Specific features of the IRS algorithm that select EITC tax returns for audit may be leading to racial discrimination, including targeting for mistakenly received credits and only selecting simple returns for audit. The EITC costs about $75 billion annually, according to the Joint Committee on Taxation.
IRS Strategic Operating Plan emphasizes data processing and analytics
Werfel's letter comes as the IRS is undergoing a large-scale refurbishment and systems modernization courtesy of an $80 billion funding boost provided last year by Congress.
The IRS is in the middle of hiring tens of thousands of new staff and is receiving an operational redesign that will centralize many aspects of its enforcement and collections protocols, potentially tweaking the systems that produce higher audit rates for Black taxpayers.

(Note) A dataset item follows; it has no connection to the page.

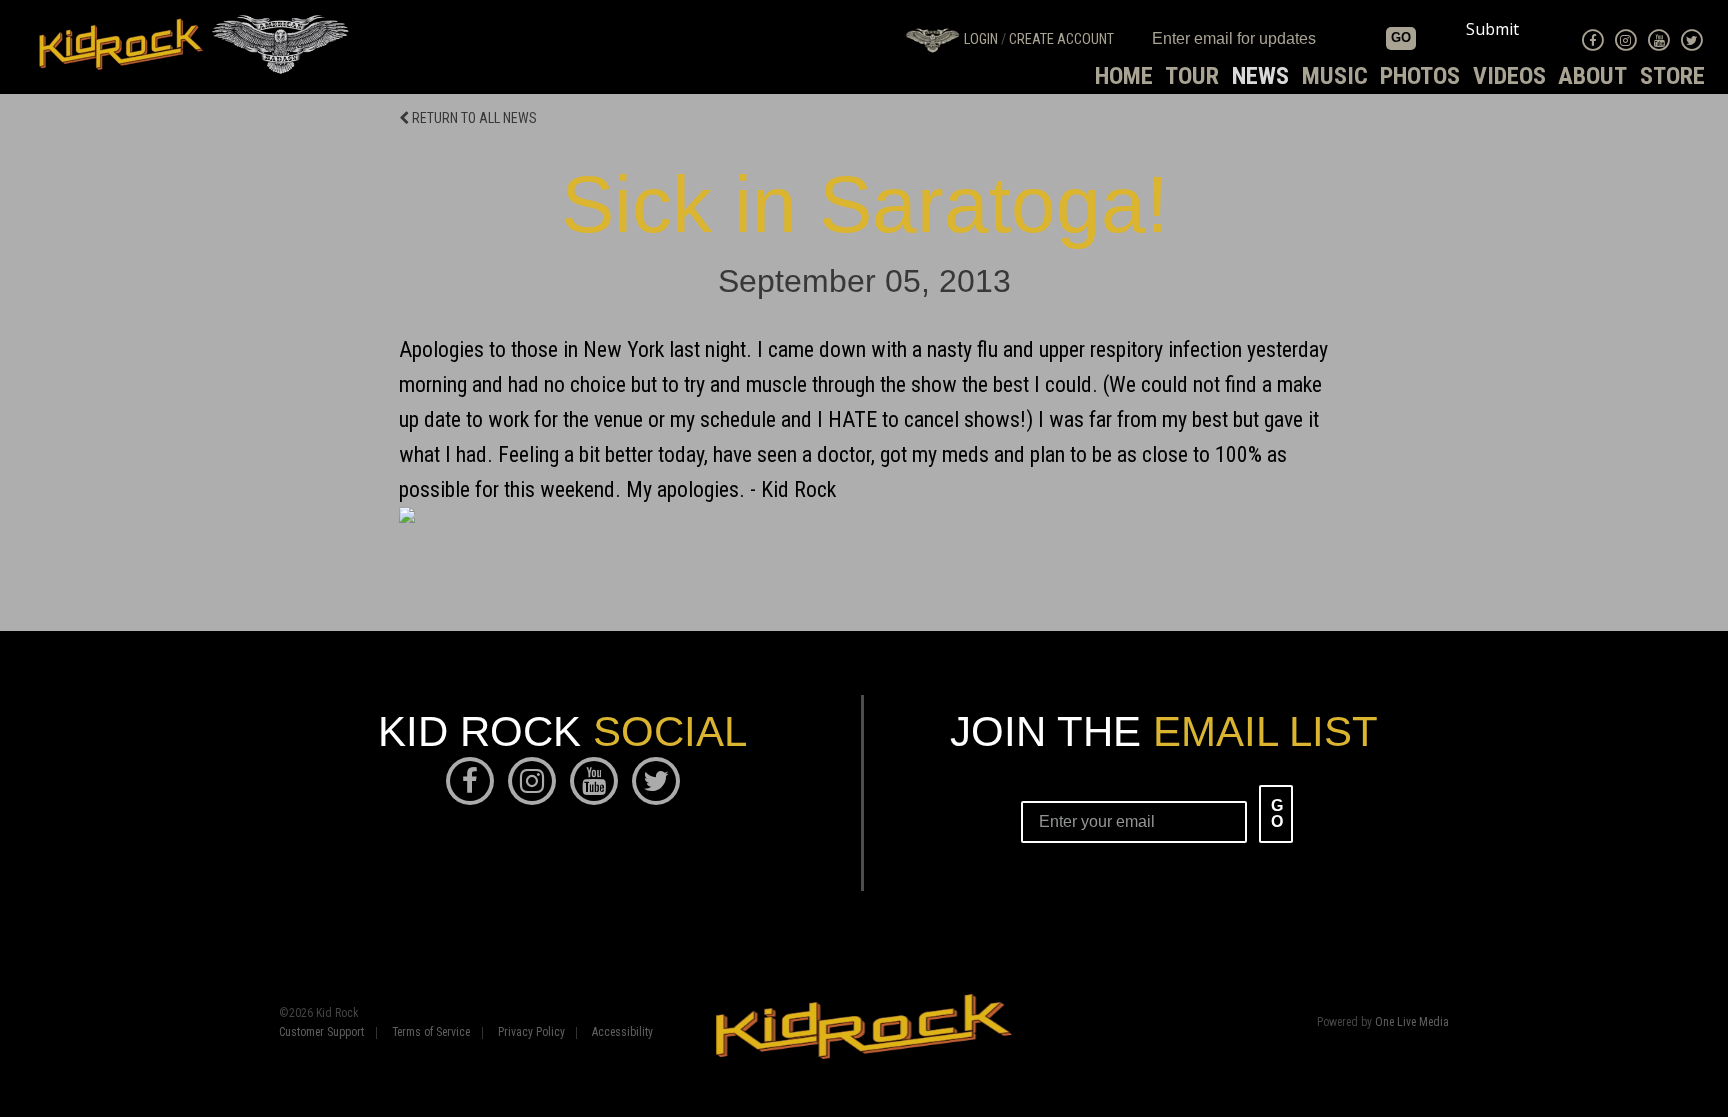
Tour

An operating plan put out by the agency in April emphasized the new role that data processing and analytics will play as the IRS seeks to diminish the amount of taxes the government fails to collect each year, a sum known as the “tax gap.”
The tax gap could be as large as $1 trillion, former IRS Commissioner Charles Rettig told Congress last year, though more comprehensive estimates put that number between $400 billion and $700 billion annually.
Werfel writes the IRS is committed to treating all taxpayers fairly
The IRS has not yet released any data on the racial makeup of taxpayers who have been audited since the Stanford study was released. However, the agency has said that it is committed to ensuring that all taxpayers are treated fairly.
"The IRS is committed to ensuring that all taxpayers are treated fairly and with respect," Werfel said in his letter to Wyden. "We will continue to work to identify and address any disparities in our enforcement activities."